The other team members are Carmel Adelberg, Steven Salcedo and Kenneth Weatherwax.
The five are among about 40 UC Davis law students participating in more than a dozen mock trial and appellate competitions each year. And through the preparation and the competitions themselves that can occupy a team most of the academic year, the students learn law, develop skills and build resumes that will give them an edge in their future careers.
"Moot court competitions offer a great opportunity for students to build on what they're learning in law school and apply it to a life-like scenario," says Kevin Johnson, associate dean of the law school and faculty adviser to the Jessup team.
With Sarkar's introduction, the Moot Courtroom in King Hall is transformed into the International Court of Justice in The Hague, and Johnson, listening from the bench above Sarkar, becomes "His Excellency," the court's president.
For the Jessup Competition, organized by the International Law Students Association, the team is arguing both sides of the "The Matter Concerning the Seabed Mining Facility." The Kingdom of Merapi and the Republic of Erebus are disputing the location of a common border and the legality of a seabed mining facility, and the case involves issues of the law of the sea, use of force, state responsibility and extradition.

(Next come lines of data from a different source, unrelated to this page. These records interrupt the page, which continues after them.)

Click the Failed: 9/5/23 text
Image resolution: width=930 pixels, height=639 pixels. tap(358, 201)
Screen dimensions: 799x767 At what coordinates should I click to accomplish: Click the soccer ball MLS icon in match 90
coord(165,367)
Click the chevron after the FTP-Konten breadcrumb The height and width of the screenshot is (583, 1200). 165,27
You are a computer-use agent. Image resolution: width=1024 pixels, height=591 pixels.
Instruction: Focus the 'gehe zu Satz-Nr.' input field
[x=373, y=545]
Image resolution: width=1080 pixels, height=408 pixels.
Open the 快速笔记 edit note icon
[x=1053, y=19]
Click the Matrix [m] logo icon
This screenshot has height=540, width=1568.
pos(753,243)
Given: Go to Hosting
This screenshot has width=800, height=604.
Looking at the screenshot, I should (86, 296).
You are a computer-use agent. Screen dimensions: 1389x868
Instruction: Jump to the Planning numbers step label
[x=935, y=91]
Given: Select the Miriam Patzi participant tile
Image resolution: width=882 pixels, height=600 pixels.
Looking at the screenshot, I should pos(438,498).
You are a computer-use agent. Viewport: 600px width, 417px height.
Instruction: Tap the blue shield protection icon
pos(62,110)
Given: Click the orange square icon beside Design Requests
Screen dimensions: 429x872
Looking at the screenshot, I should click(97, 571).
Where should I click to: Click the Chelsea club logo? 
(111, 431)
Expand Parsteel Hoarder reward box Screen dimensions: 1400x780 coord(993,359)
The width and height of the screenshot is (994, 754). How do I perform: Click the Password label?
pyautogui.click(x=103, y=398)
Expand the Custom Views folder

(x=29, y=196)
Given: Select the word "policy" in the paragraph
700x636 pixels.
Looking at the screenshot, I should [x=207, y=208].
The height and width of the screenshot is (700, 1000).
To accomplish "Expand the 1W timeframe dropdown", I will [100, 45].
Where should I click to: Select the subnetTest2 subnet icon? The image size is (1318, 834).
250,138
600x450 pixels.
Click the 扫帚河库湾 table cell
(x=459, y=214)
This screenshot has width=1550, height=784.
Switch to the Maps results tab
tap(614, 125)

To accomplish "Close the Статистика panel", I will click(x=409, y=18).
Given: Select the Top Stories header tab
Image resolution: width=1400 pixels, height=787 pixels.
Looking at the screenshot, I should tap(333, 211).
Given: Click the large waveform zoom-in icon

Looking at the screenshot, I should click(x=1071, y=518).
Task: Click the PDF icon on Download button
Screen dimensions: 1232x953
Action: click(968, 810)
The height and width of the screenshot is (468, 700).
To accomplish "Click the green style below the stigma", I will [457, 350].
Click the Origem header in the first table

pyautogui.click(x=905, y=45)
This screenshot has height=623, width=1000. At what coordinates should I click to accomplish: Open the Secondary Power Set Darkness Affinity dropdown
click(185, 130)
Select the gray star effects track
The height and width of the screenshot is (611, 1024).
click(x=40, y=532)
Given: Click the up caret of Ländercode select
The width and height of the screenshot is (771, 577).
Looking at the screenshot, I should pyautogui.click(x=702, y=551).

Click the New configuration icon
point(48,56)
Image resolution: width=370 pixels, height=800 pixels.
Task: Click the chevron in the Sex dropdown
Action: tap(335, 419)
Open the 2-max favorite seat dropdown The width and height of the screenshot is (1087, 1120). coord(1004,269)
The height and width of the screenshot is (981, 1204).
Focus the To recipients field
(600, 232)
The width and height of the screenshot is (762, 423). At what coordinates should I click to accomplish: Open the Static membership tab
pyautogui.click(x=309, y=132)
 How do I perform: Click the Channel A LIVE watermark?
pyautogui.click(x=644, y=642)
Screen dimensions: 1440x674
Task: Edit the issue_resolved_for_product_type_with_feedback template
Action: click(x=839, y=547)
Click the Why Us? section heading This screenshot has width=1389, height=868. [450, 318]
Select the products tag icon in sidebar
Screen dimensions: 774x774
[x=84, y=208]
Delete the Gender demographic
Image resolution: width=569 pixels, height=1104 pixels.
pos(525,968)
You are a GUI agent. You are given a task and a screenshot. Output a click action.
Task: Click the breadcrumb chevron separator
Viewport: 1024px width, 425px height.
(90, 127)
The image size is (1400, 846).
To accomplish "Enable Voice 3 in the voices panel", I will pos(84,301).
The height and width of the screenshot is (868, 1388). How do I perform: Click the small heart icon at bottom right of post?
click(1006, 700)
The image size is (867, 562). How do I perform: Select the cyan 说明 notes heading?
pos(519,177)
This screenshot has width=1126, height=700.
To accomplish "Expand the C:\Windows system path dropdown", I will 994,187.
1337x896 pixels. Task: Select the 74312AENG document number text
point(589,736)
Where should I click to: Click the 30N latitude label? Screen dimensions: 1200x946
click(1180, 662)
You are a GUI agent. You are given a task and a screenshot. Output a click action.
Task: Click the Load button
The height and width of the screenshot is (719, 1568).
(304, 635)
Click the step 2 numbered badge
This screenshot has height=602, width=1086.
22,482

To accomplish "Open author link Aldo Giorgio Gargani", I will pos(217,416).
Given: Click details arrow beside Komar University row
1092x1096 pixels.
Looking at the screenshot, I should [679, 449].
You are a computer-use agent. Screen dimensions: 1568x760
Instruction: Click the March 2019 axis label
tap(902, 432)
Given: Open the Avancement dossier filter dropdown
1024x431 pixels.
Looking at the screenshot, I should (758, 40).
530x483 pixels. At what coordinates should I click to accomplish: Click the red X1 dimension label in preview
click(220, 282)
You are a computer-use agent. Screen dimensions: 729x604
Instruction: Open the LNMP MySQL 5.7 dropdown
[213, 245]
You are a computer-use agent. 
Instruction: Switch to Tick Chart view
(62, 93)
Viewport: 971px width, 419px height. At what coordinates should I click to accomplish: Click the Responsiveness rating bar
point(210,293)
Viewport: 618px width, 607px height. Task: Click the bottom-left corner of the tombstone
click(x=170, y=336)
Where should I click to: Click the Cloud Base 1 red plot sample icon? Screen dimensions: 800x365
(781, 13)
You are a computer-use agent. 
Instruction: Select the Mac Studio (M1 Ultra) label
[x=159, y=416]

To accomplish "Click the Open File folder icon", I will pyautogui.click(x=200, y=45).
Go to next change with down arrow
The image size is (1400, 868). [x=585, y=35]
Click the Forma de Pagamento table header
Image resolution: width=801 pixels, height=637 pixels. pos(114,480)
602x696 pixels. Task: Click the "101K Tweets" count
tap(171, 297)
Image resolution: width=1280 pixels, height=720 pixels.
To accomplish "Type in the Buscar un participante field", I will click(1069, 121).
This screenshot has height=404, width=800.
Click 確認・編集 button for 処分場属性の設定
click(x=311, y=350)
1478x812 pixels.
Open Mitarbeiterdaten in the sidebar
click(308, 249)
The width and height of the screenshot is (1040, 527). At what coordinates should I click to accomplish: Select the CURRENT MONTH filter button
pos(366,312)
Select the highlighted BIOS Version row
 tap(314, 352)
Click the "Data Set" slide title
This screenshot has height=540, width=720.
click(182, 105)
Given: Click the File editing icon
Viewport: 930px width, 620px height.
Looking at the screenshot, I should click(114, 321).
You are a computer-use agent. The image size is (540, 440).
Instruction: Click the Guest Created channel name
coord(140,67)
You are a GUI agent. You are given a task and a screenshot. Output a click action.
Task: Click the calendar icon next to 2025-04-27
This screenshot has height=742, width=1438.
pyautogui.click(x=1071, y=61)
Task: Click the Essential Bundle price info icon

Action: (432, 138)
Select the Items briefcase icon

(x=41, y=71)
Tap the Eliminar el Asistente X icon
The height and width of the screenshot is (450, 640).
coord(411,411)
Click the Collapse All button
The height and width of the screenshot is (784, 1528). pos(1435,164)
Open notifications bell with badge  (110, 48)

In the fall, the team researched and wrote two 25-page memorials (briefs in the international court) based on facts provided by the competition. The team used several international treaties and convention, and cited authorities from laws established in the Middle Ages to the rulings of the United Nations' International Criminal Tribunal for the former Yugoslavia.
Other moot court competitions focus on areas of law from evidence and environmental law to bankruptcy and entertainment law, and on skills from representation in a jury trial or appellate hearing to client counseling and negotiation.
Jessica Mahoney chairs a student-run board that administers most of the appellate competitions, and she will participate in an evidence competition in New York City next week. She says one of the benefits of outside competitions is the opportunity to appear, not before professors the student know, but before judges unknown to them. "That's true in practice too."
At competitions, panels of real-life judges and attorneys evaluate the students' efforts for team and individual awards. While competitions vary depending on their focus, the panels generally consider the facts of the case and the law neutral to select winners based on the quality of their writing, arguments and oral presentations.
Faculty advisers, like Johnson, help teams hone their oral presentations, and other faculty members and outside attorneys also critique presentations. For Jessup, they pepper the students with the kinds of questions they'll face from judges and afterwards offer advice to the students on the substance of their arguments to their pace of speech and hand gestures.
But the students also coach one another. "That's the good thing about practice," says Salcedo, the Jessup team's captain. "We turn on each other like piranhas. We moot each other."
The moot court competitions supplement a curriculum rich in practical experience with skills courses, internships; and four legal clinics and an appellate advocacy practicum in which students work on real cases under the supervision of a faculty member or staff attorney.
And the law school recognizes the learning value for students participating in the competitions. It offers one academic credit for participation in the Jessup competition plus one extra credit for winning the regional competition. Some other competitions also qualify for credit.
"It definitely builds your confidence," says Sarkar. "Now to go before a judge won't be so daunting."